The Economist reports that Egypt spends around $6bn a year subsidising food for the poorest people in its ~100m population. $2.9bn of this is used to subsidise the staple aish baladi bread. The magazine notes that Russia’s invasion of Ukraine has sent commodity prices surging, and may compel Arab governments to think the unthinkable, as costly wheat will blow up budgets in the Middle East, perhaps forcing subsidy cuts that leave citizens hungry. And across sub-Saharan Africa, higher oil prices will strain budgets that are already creaking under the burden of growing debt. All this, it says, may mean not just hardship, but also unrest, as has happened before.
Meanwhile the price of wheat is now 55% above that in 2010. We may all have to eat cake.
For a sceptical view of the value and cost of Triticum aestivum, see this in Unherd by John Lewis-Stempel who is a farmer and historian. He argues that wheat, historically, comes chained to tyranny.
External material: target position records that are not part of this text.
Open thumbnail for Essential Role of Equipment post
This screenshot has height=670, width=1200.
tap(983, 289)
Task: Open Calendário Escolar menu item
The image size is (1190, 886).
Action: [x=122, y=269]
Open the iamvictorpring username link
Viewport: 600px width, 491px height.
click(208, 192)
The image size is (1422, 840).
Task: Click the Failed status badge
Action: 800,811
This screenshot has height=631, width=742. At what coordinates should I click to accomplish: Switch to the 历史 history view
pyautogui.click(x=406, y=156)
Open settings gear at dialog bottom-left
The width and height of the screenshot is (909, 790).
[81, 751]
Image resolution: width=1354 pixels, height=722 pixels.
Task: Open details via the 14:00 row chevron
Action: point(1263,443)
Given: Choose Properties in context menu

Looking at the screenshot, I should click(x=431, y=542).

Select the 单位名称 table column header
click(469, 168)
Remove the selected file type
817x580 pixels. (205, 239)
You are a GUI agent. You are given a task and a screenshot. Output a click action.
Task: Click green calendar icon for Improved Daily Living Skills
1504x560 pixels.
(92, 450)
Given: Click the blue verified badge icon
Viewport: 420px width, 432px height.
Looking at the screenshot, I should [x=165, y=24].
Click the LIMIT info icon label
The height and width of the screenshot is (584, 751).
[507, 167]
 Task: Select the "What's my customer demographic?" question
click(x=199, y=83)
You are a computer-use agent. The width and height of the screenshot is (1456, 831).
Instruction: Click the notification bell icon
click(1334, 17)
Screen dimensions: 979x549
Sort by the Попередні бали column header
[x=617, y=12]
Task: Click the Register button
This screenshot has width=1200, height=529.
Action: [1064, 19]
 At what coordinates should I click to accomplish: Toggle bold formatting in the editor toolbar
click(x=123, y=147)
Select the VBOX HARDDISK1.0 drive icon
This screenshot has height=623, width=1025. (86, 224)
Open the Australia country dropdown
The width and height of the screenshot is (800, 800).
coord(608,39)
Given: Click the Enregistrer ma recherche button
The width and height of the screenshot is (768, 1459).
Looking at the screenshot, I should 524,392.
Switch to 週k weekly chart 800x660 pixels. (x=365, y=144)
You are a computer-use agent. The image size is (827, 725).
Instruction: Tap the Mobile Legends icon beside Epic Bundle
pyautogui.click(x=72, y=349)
For example:
"Wheat is a slave-master, demanding in its specific and daily needs, not least the endless — or so it seems to us who have ever grown the stuff — weeding. Wheat locked us into a seasonal cycle of planting, weeding and harvesting from which we have been unable to escape ever since. It also made us more sedentary, both in terms of chaining us to static settlements, and becoming less active. Guarding a wheat field from wild boar requires less energy than hunting wild boar; the lineal ancestor of the couch potato was the campfire bum."
"Chemical use in conventional wheat-growing does much for the coffers of Monsanto (now owned by Bayer), but it is turning swathes of the UK countryside into a coffin for nature. Wheat is the cause of more environmental problems than you can wave a baguette at. Although the lobbyists and the apologists of agribusiness insist that pesticide use has declined over the last quarter of a century, this is not the case when it comes to wheat. Between 2000 and 2016, average spray passes (applications) over wheat increased from 5.5 to 6.6, while the active substances in sprays went from 14.7 to 20.5. Actually, forget the mgs, and the ratios. The countryside is doused in chemicals."
"Five wildflowers — “weeds” to some — associated with cereal and arable farming in the UK are now dead and gone due to chemically addicted industrialised agriculture: So, farewell, Lamb’s succory, Interrupted brome, Thorowax, Small bur-parsley and Downy hemp-nettle."
"To save the planet, pastoralism is the intelligent solution. The brain is 60% fat, and omega-rich fat from grass-fed meat is excellent for mental health. The sine qua non of free thinking. Beef and liberty! More meat, less wheat!"
Time to tell the Egyptian government.